Rio de los Santos Reyes signifies in Spanish “River of the Holy Kings,” and refers to the Magi, or three kings, called in the Bible the “wise men from the east,” who visited the infant Jesus (Matthew: 2:1-12). It is not unlikely that the name was given on the day of Epiphany as was the case in the naming of Point Reyes (Punta de los Reyes) on the California coast by Vizcaino in 1603.

“We crossed an open plain still in a southeasterly direction, reaching in about twenty miles the Tulare Lake River. This is the Lake Fork; one of the largest and handsomest streams in the valley, being about one hundred yards broad and having perhaps a larger body of fertile lands than any one of the others. It is called by the Mexicans the Rio de los Reyes. [December 22, 1845]” (Fremont: Memoirs, 1887, p. 448.)

There are three principal forks of Kings River: North, Middle, and South.

KINGS RIVER CAÑON[Tehipite]
The main cañon of South Fork of Kings River, often compared to Yosemite Valley. (For analysis of comparison and general geological description, see, F. E. Matthes, in S.C.B., 1926, XII:3, pp. 224-236.)

Early history obscure. Probably seen by Captain John J. Kuykendall’s company of the Mariposa Battalion, 1881. (Bunnell: Discovery of the Yosemite, 1880, pp. 137-141.) Undoubtedly visited by early prospectors. Explored by Brewer party of Whitney Survey, 1864. (Whitney Survey: Geology, 1865, pp. 369, 391-392.) Account of a visit in 1868, by E. C. Winchell, in San Francisco Morning Call, September 11 and 12, 1872. (Reprinted in S.C.B., 1926, XII:3, pp. 237-249.)

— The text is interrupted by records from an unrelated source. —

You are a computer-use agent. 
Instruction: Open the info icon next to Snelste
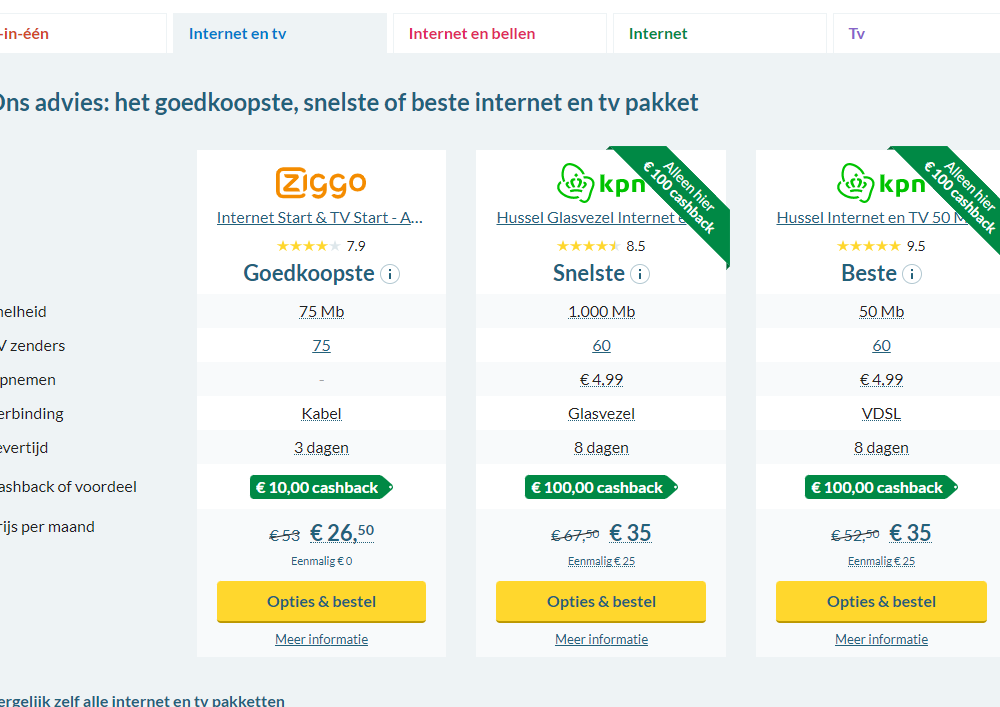tap(640, 274)
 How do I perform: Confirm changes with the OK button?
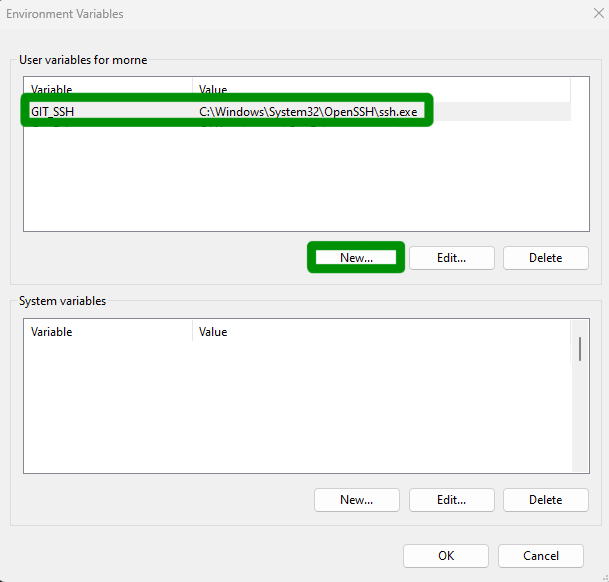coord(445,556)
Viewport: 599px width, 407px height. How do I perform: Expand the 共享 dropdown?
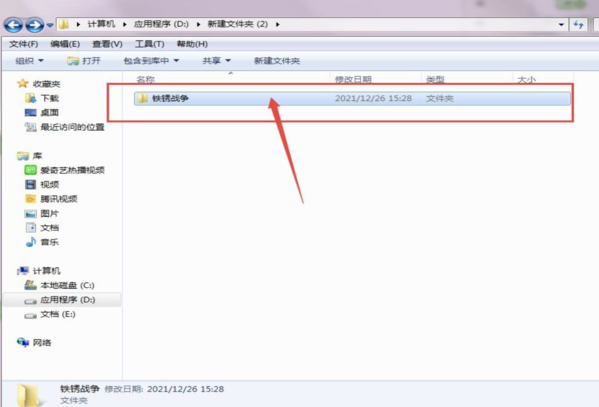tap(217, 61)
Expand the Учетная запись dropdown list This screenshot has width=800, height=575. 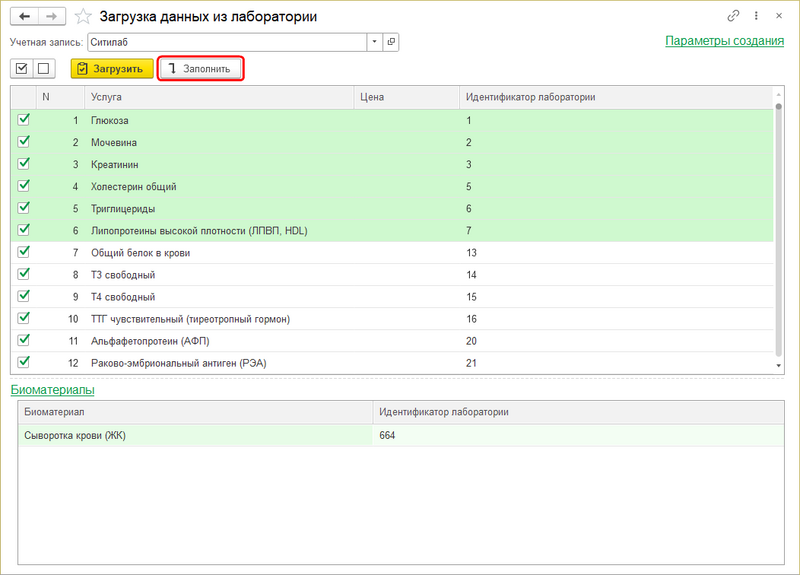(x=374, y=42)
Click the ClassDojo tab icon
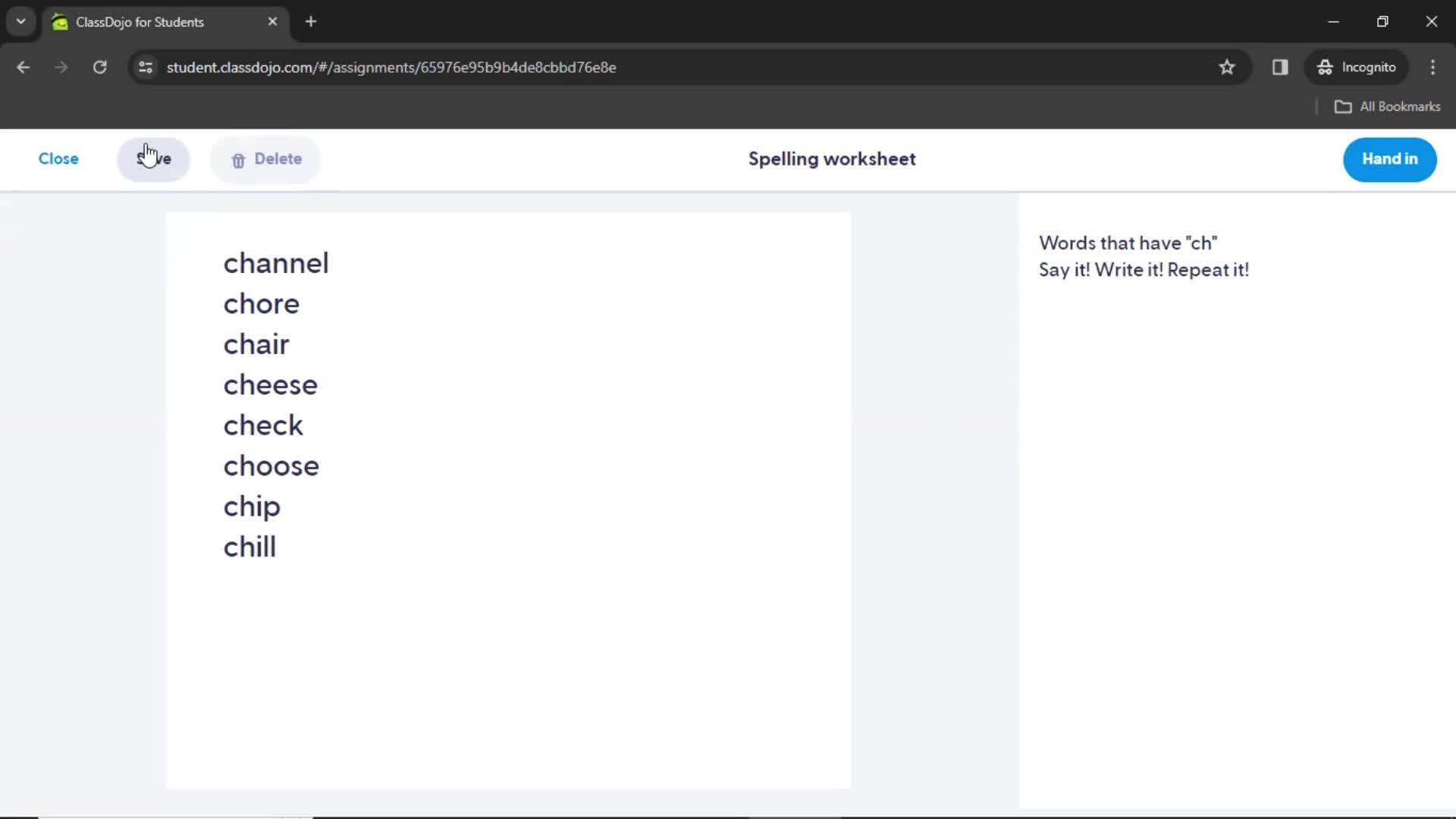The height and width of the screenshot is (819, 1456). point(62,21)
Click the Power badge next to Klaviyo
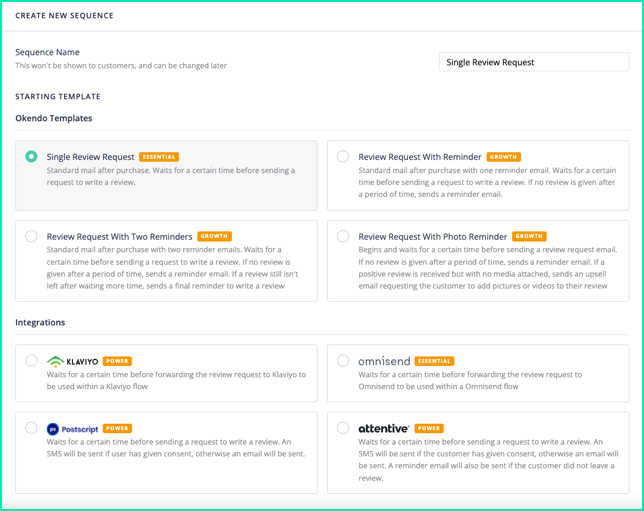644x511 pixels. [x=117, y=361]
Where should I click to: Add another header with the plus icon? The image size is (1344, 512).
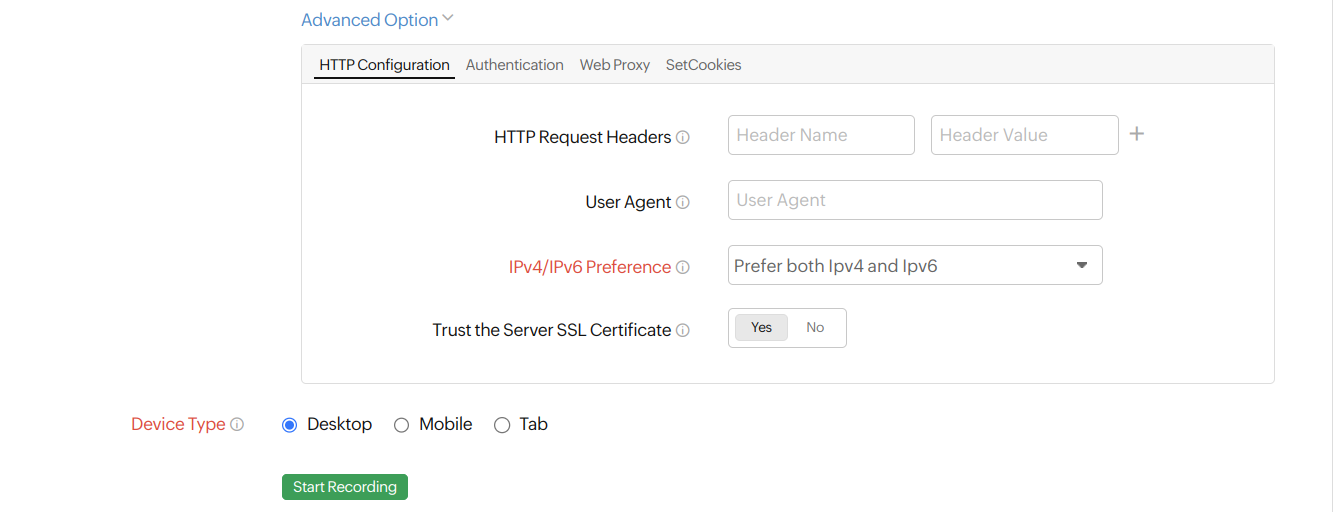tap(1136, 134)

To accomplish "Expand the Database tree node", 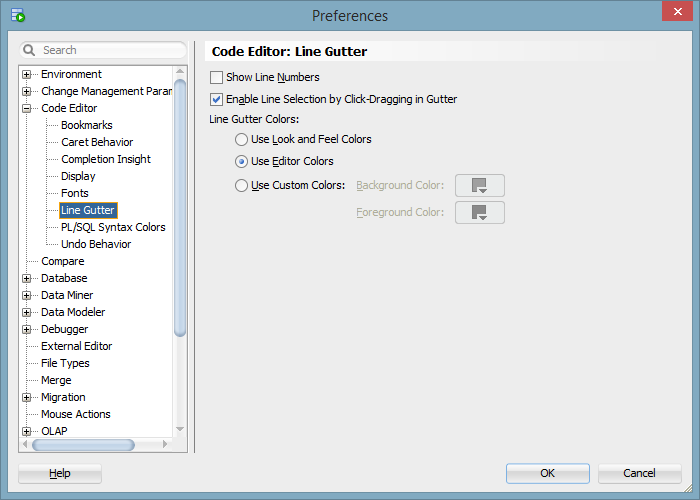I will (x=27, y=279).
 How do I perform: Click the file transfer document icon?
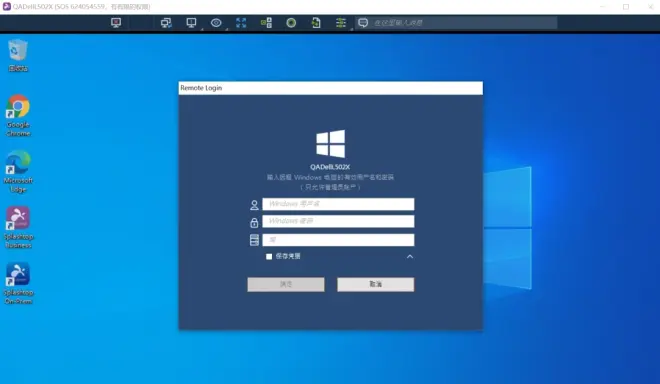[316, 23]
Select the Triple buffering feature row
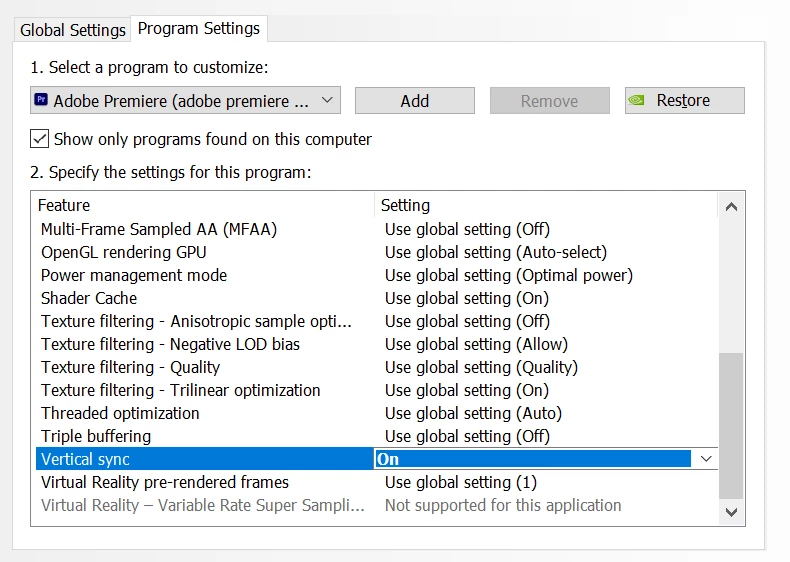This screenshot has height=562, width=790. pyautogui.click(x=376, y=436)
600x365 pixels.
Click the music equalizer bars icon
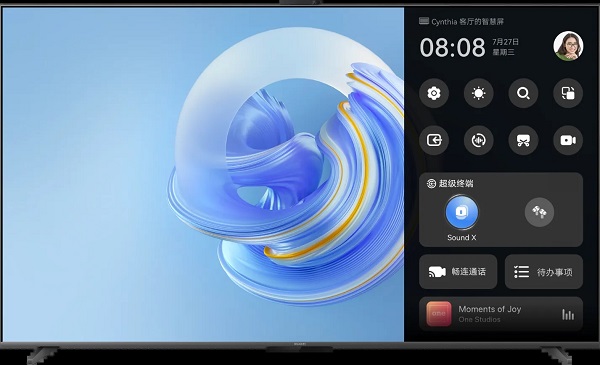coord(568,314)
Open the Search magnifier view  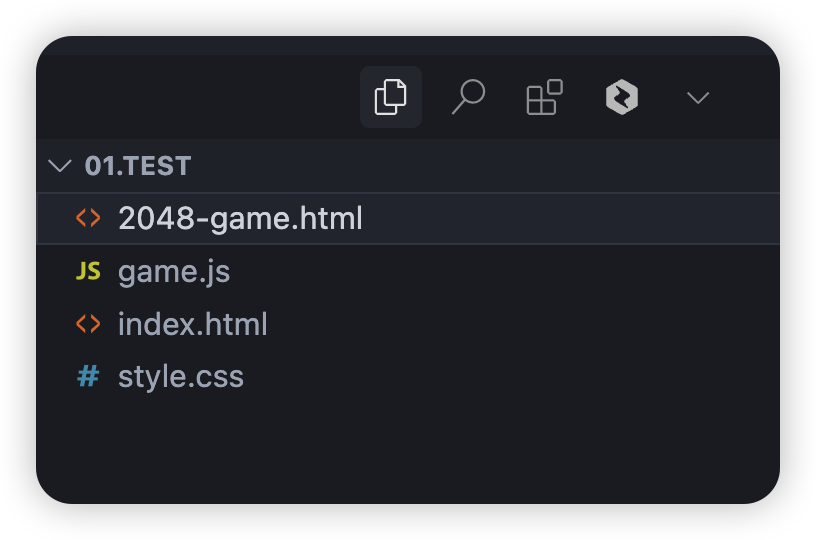pyautogui.click(x=467, y=97)
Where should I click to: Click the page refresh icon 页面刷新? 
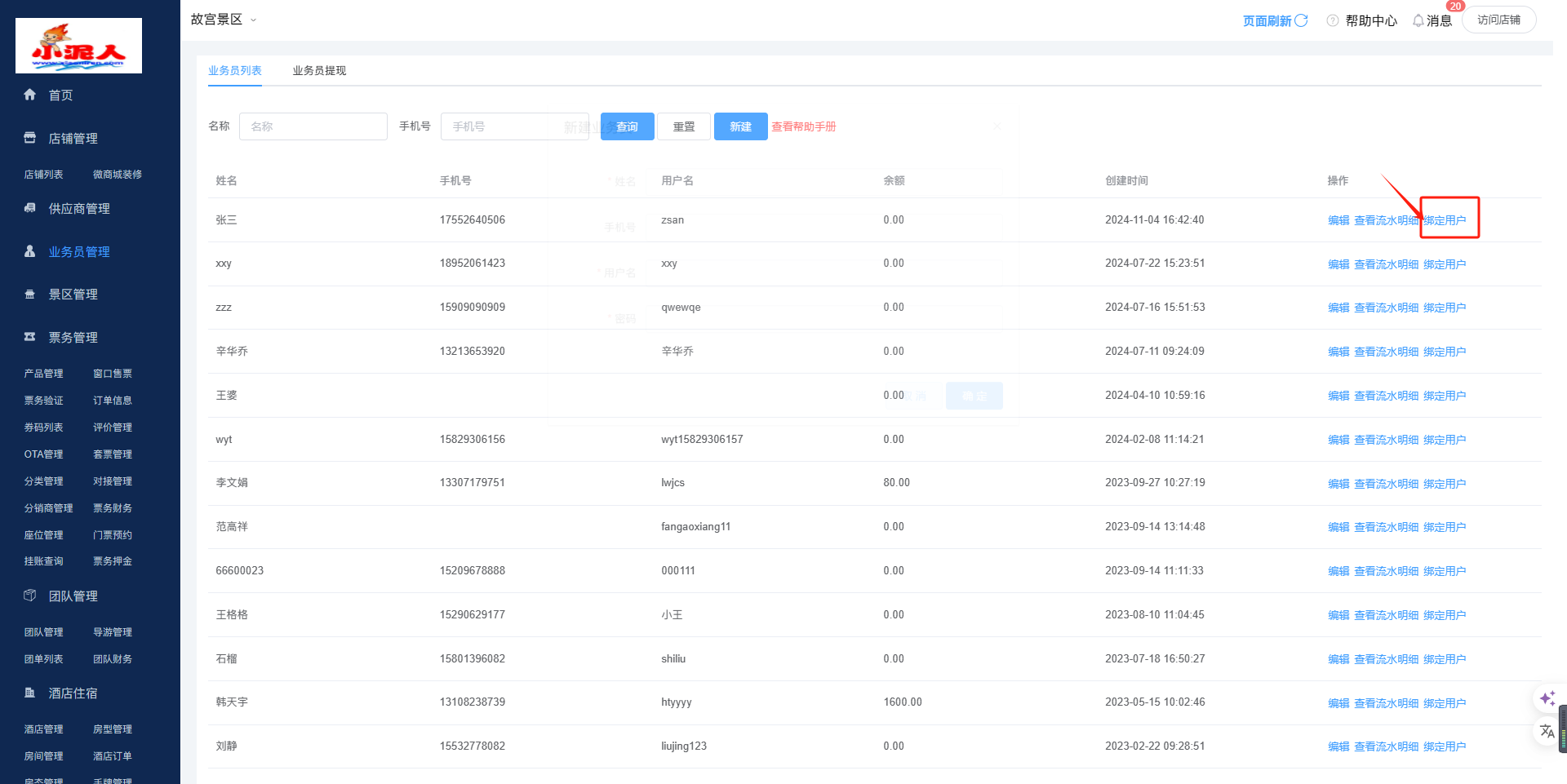click(x=1301, y=20)
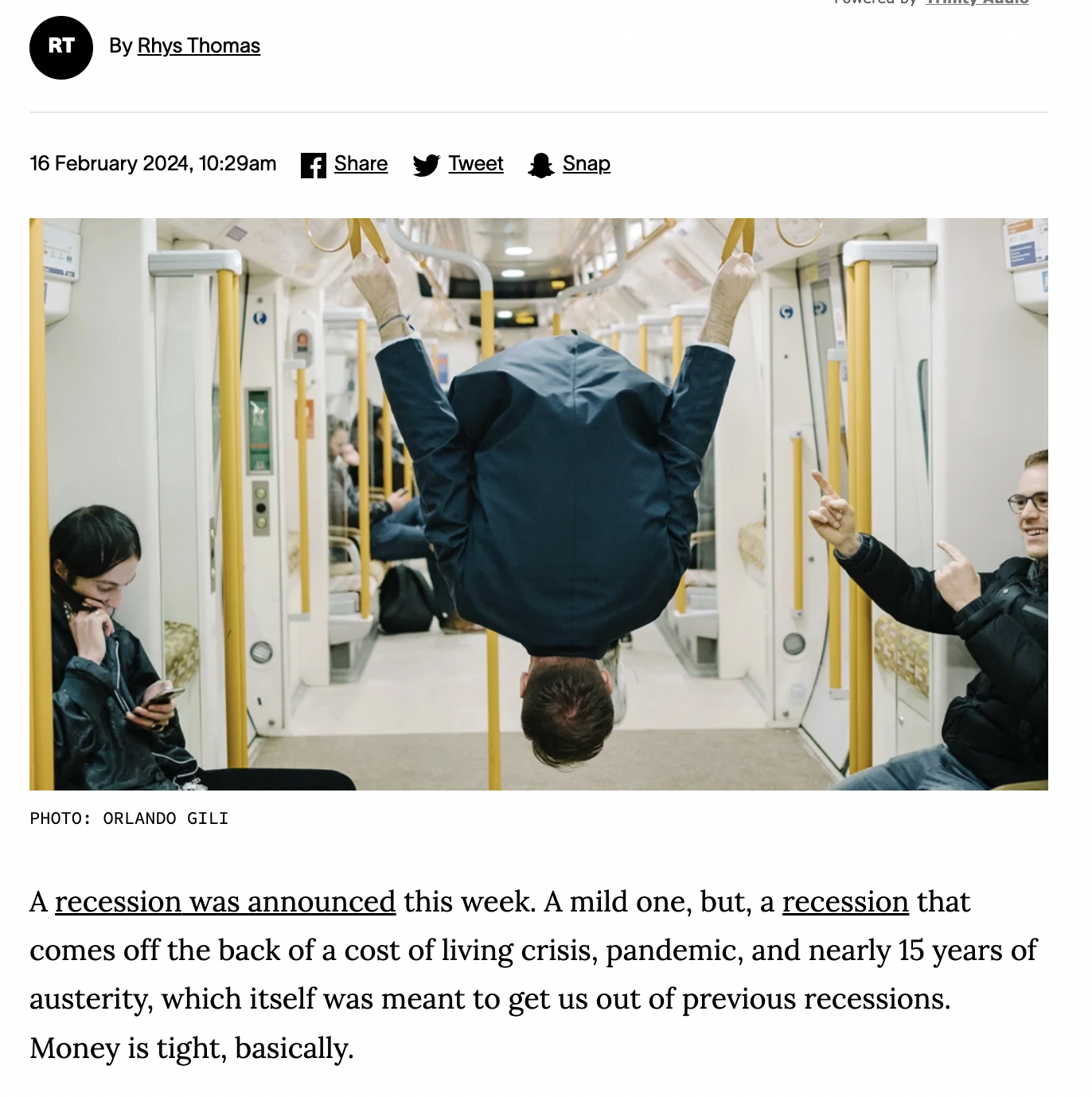The image size is (1092, 1097).
Task: Open Rhys Thomas author page
Action: click(x=199, y=46)
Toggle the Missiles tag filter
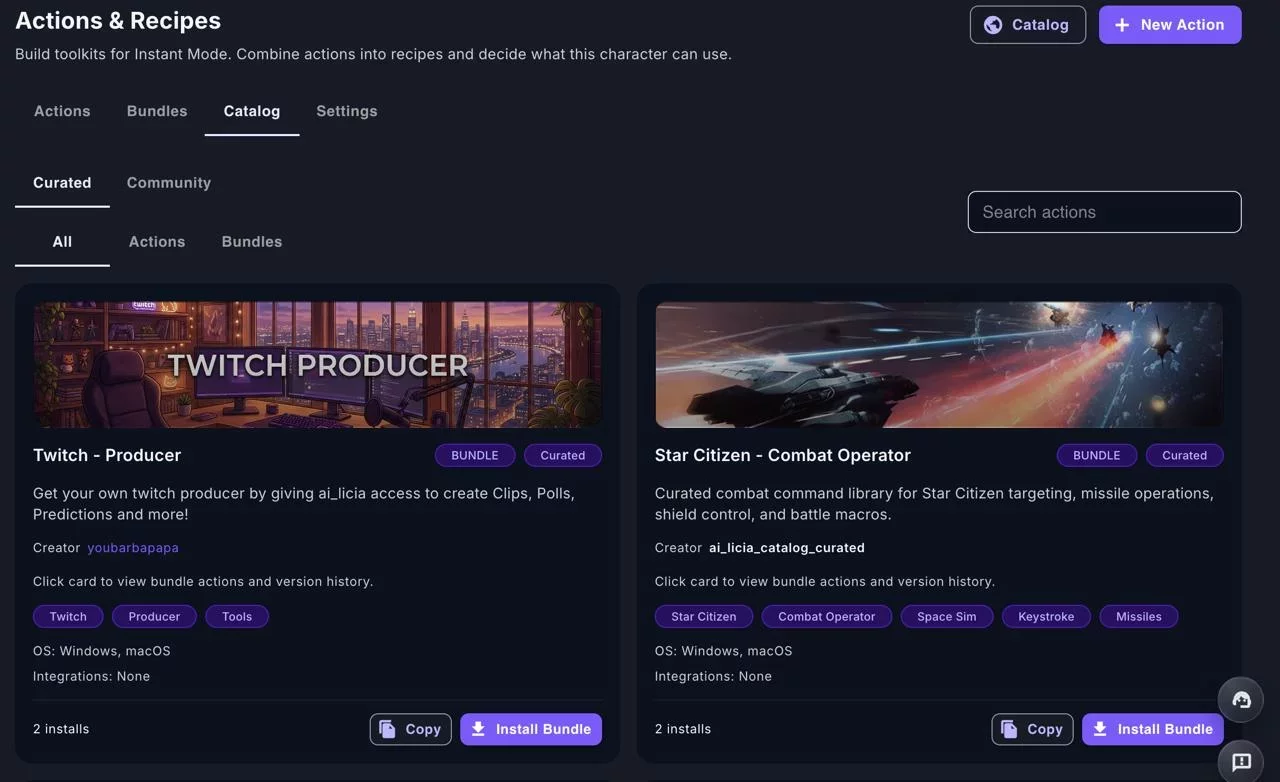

John Muir visited it in 1873, 1875, and 1877; again, in 1891, and later. (Badè: Life and Letters of John Muir, 1923-1924, I, p. 392; II, pp. 89, 253— Muir: A Rival of the Yosemite, in Century Magazine, November, 1891.)

Joseph Le Conte visited the cañon in 1901. (Joseph Le Conte, in Sunset, October, 1900; reprinted in S.C.B., 1902; IV:2, pp. 88-99.)

First Sierra Club Outing to Kings River Cañon, 1902. (S.C.B., 1903, 1-3, pp. 185-192.—Hugh Gibson, in Out West, November, 1902.)

KOIP PEAK (13,000), CREST[Mount Lyell]
“Koip Peak, between Mono and Tuolumne counties, is probably, like near-by Kuna Peak, named from a Mono Indian word. Koipa is ‘mountain sheep’ in the closely related Northern Paiute dialect.” (Kroeber: California Place Names of Indian Origin, 1916, p. 45.)

Named by Willard D. Johnson, U.S.G.S., about 1883. (J. N. Le Conte.)

KUNA PEAK (12,951), CREST[Mount Lyell]
“Kuna Peak, between Tuolumne and Mono counties, is probably named from the Shoshonean word Kuna, usually meaning ‘fire,’ but appearing in the Mono dialect of the vicinity with the signification of ‘fire-wood’.” (Kroeber: California Place Names of Indian Origin, 1916, p. 45.)

Named by Willard D. Johnson, U.S.G.S., about 1883. (J. N. Le Conte.)